Şarkıyı bestekarı Muhsin Namcü de seslendirmiş. Avrupa’da yaşıyor Namcü. Yani İran’dan kaçmayı tercih edenlerden o. Sebepleri var. 1997 yılının sonuna yakın “İran şiiri ve müziğinin modern birleşimi” temalı ilk konserini vermiş. Mollaların hoşuna gitmemiş yaptıkları, öğrencisi olduğu üniversiteden atılmış. Atıldıktan sonra rock ve caza meyletmiş. Bu iki müzik türünü geleneksel İran müziği ile birleştirmiş. Bu sentezin ilk verimi 2007 tarihli “Toranj”, turuncu, albümü. İki yıl sonra “Şems” isimli bir şarkısında Kuran'dan alıntılar yaptığı gerekçesiyle hapis cezasına çarptırılmış. Tahmin edebileceğiniz gibi İran’da ayetlerin müzik eşliğinde söylenmesi yasak. O tarihten beri kaçak. 

Geçen yıl konserler vermek üzere Türkiye’ye geleceği duyuruldu sürgün sanatçının. Şarkıcıları ve müzik guruplarını hedef göstermeyi iş edinen “Müdafaa-i İslam Hareketi” adlı ilkel oluşum ve Diyanet ve Vakıf Çalışanları Sendikası Genel Başkanı Mustafa Çopursuz, Namcü’nün konserlerini iptal edilmesi için kampanya başlattı. Gerekçeleri, İran şeriat rejimininkiyle aynıydı. Kuran’a müzik bulaştırmıştı bir parça. Gericiler “istemezük” diye kazan kaldırınca, AKP gericiliği emir kabul etti, Namcü konserlerini yasakladı. İran’da ve Türkiye’de bir zifiri karanlık hükmünü sürdürüyor çünkü. Birbirine komşu iki talihsiz halk, karakıştan ilkbahara çıkmak için çırpınıp duruyor. 

***

Sadi Şirazi dindar bir ozandı, Şiraz’da bir türbede yatmaktadır. Gördüğünüz gibi Abbas Kiyarüstemi de inançlı bir insan olarak öldü. Muhsin Namcü ise inançlı bir insan olduğunu anlatıp duruyor ama nafile. Molla için, şeriatçı için, yobaz için inançlı olmak yeterli değil, onların tarif ettiği gibi inançlı olmak gerekiyor mutlaka. Onlar gibi giyinmeli, onlar gibi düşünmeli, onlar gibi yaşamalısınız. İnançtan veya inançsızlıktan kaynaklanmıyor yani sorun, kaynağı gericilik, yobazlık, cahillik, dar kafalılık. 
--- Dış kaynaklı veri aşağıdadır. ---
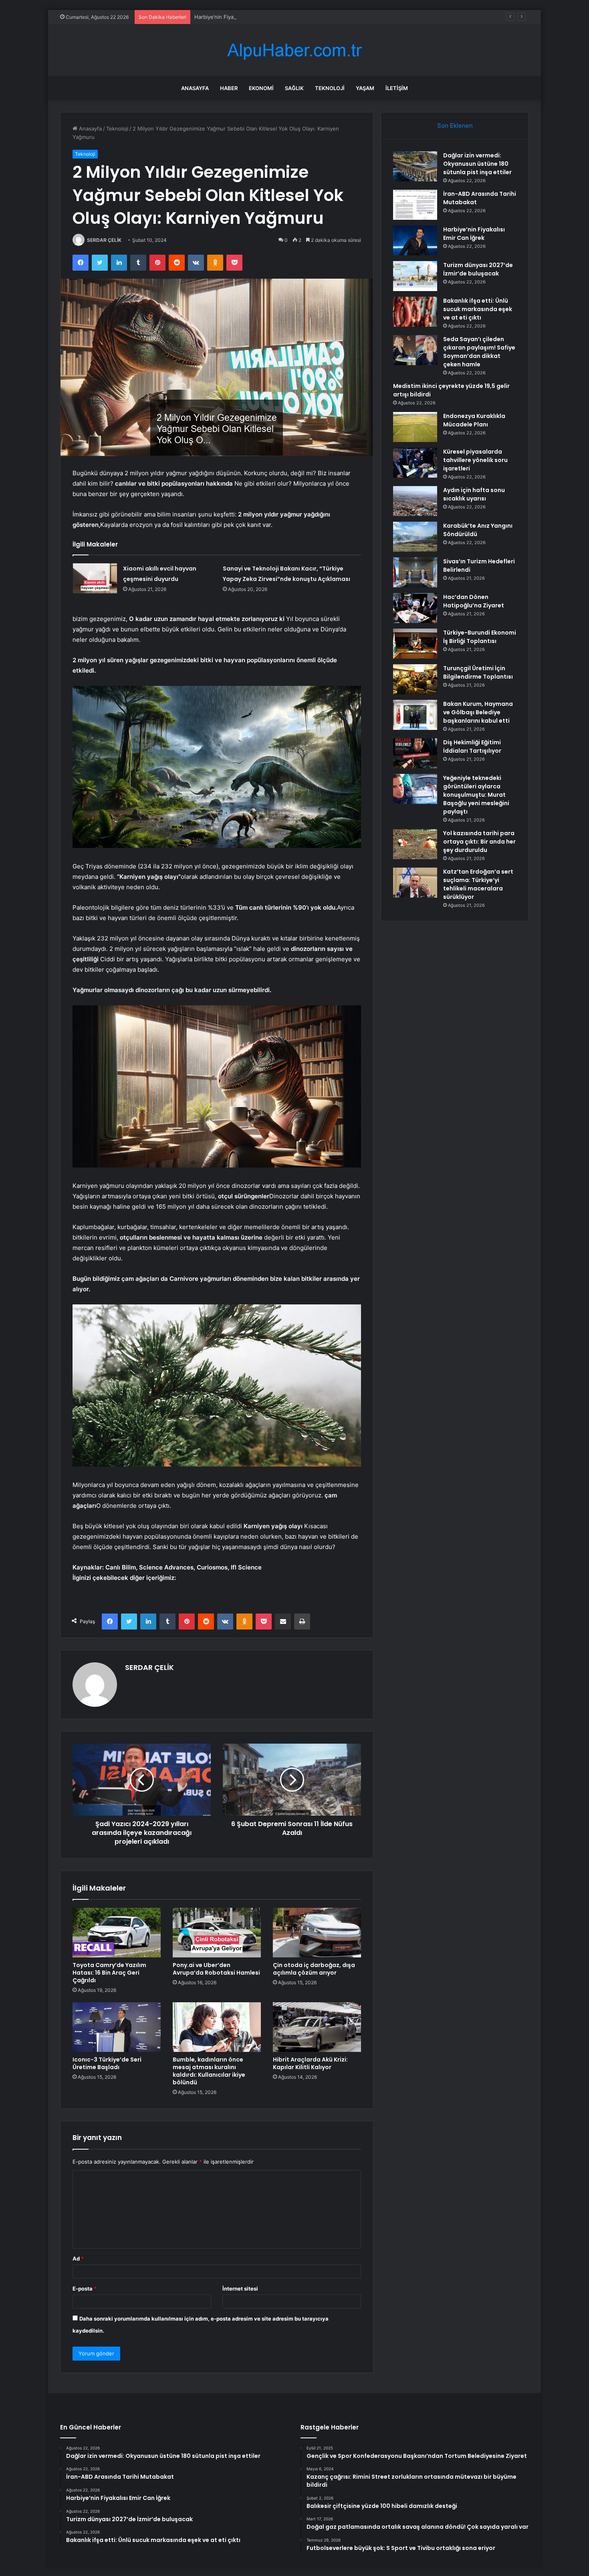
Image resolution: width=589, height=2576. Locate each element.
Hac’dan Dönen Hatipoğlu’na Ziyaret (473, 601)
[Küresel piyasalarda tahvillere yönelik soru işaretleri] (415, 463)
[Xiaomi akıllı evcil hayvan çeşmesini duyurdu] (95, 578)
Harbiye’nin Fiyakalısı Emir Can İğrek (238, 17)
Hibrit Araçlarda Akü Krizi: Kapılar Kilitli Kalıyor (310, 2063)
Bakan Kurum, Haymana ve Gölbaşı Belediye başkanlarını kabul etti (478, 712)
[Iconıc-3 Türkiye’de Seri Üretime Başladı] (117, 2027)
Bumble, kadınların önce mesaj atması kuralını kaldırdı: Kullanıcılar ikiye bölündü (209, 2071)
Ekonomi (261, 88)
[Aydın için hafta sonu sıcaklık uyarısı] (415, 501)
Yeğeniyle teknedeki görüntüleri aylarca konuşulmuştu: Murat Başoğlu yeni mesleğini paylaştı (476, 795)
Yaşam (365, 88)
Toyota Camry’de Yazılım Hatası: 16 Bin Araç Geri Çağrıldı (109, 1972)
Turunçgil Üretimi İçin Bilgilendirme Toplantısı (478, 672)
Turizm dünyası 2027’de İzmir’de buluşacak (478, 269)
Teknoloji (330, 88)
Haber (229, 88)
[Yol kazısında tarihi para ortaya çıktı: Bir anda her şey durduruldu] (415, 844)
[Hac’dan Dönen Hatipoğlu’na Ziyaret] (415, 608)
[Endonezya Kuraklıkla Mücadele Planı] (415, 427)
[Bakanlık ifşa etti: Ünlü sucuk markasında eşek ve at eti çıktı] (415, 312)
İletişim (396, 88)
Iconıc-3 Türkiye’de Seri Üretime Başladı (107, 2063)
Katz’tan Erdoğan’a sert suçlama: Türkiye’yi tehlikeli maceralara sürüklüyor (478, 884)
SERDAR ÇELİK (104, 240)
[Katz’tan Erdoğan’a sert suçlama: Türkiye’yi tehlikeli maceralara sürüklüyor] (415, 883)
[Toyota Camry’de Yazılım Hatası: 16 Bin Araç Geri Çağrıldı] (117, 1932)
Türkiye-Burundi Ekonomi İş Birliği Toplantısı (479, 637)
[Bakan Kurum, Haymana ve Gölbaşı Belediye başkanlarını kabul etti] (415, 715)
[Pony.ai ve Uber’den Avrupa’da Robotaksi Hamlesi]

Bunun ötesinde ise insani bir hal var. Ölüm inançların ilgi alanında olduğu kadar bilimin ve felsefenin de ilgi alanında. Her birimiz uçsuz bucaksız kozmosun bir parçası olarak var oluşumuza bir anlam bulmaya veya bir anlam yüklemeye çalışıyoruz. Din öte dünya ile avunmayı öğütlüyor; felsefe ölümle hiç karşılaşmayacağımızı, bilim eninde sonunda bir yıldız tozu olduğumuzu söylüyor. Tıpkı bir parçası olduğumuz kozmosta olduğu gibi kişisel varlığımızda da ölüm ve yaşam iç içe, mücadele ediyor birbirleriyle, galip gelmeye çalışıyor ötekine. Demek ki doğum ve ölüm, aynı sürecin doğal bir parçası. 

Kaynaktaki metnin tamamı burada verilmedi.